(Given data)

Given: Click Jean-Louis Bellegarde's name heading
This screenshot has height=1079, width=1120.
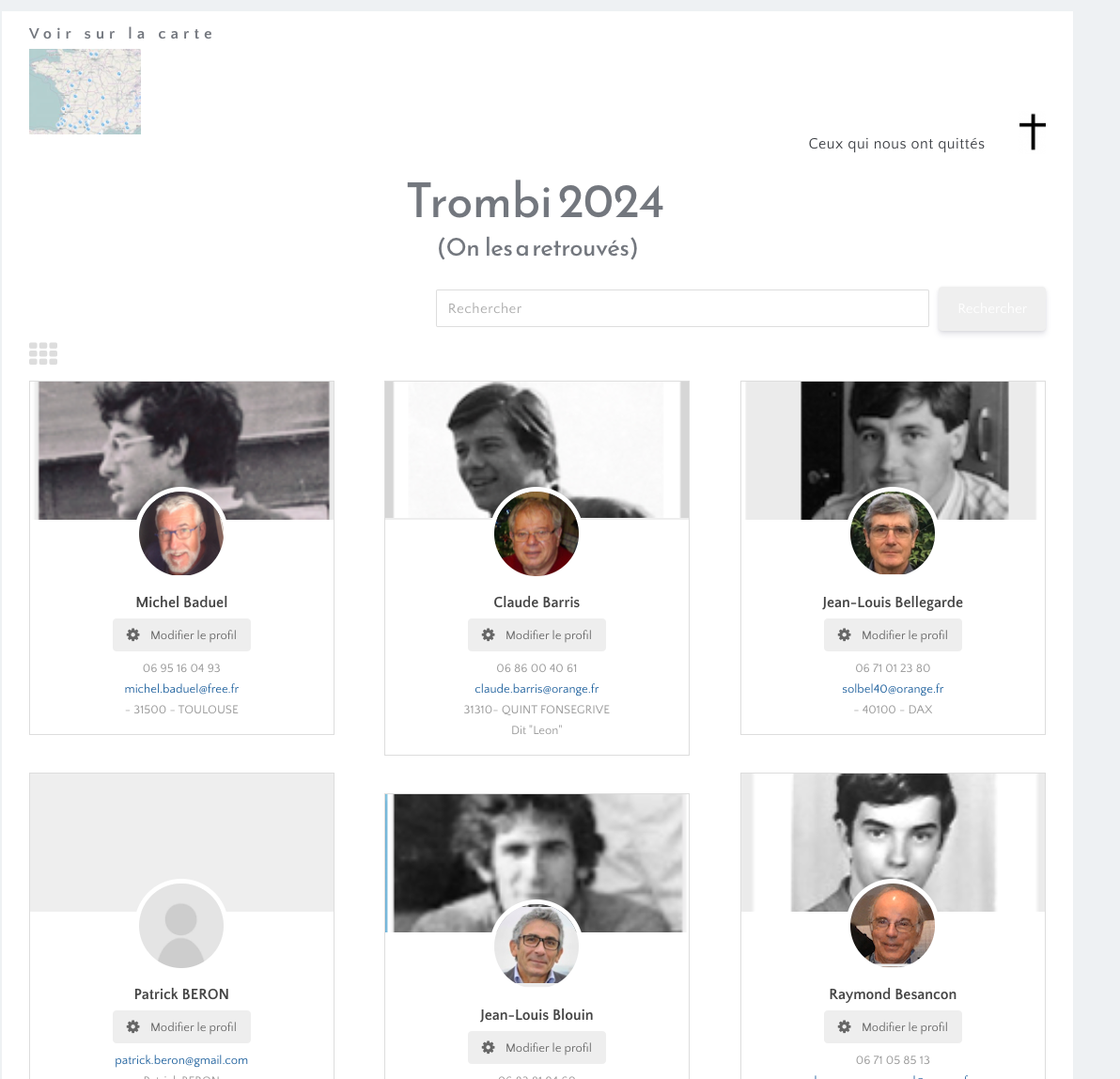Looking at the screenshot, I should pos(893,602).
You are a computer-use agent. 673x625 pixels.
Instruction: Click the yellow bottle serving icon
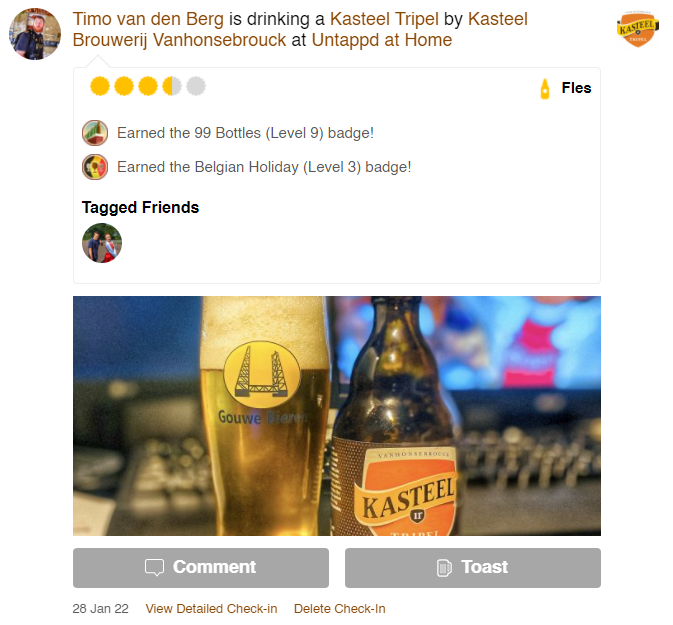(545, 89)
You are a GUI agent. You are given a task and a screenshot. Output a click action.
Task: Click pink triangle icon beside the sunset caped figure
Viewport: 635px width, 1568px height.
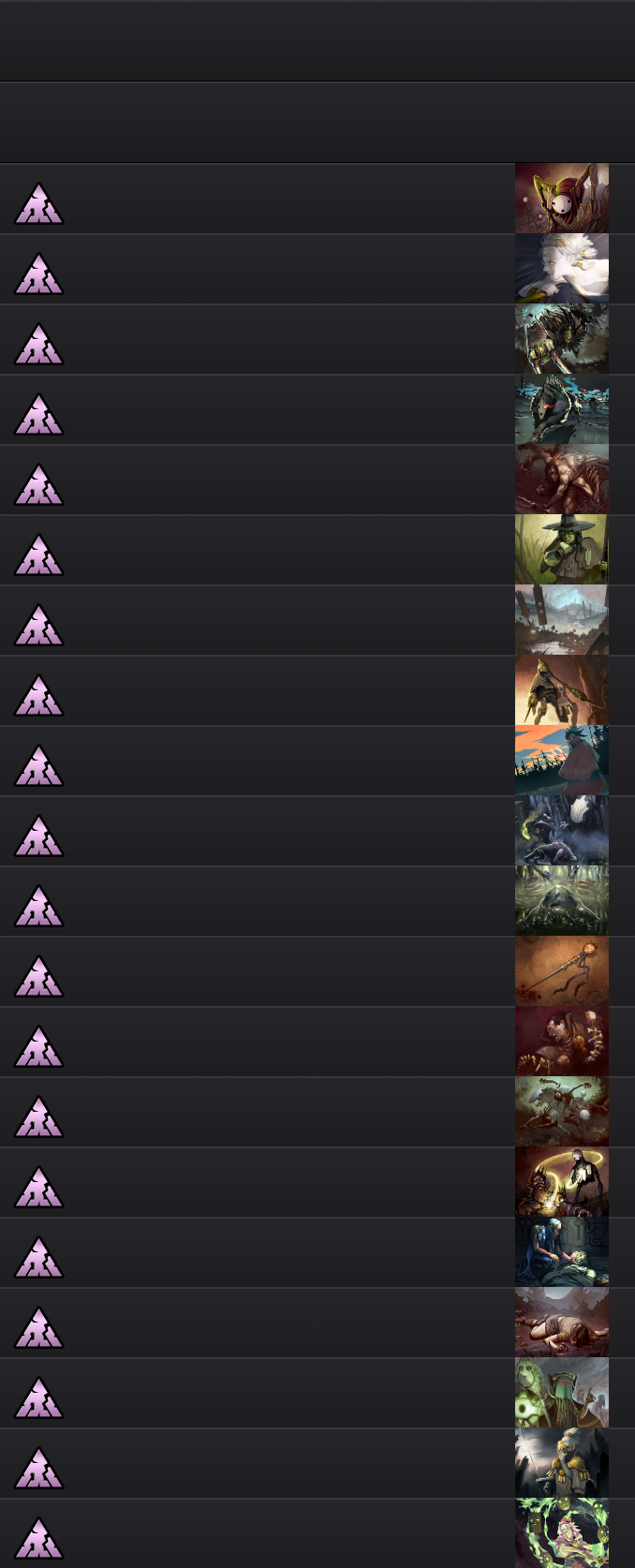click(x=39, y=766)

(End Given data)

### Task prompt
Please transcribe exactly the lines from the one that contains "Instruction: Click the" through the closing line of the entries, with no pictures.

### Written answer
Instruction: Click the yellow bottle serving icon
(545, 89)
You are a GUI agent. You are given a task and a screenshot. Output a click action.
Task: Click pink triangle icon beside the sunset caped figure
Viewport: 635px width, 1568px height.
click(x=39, y=766)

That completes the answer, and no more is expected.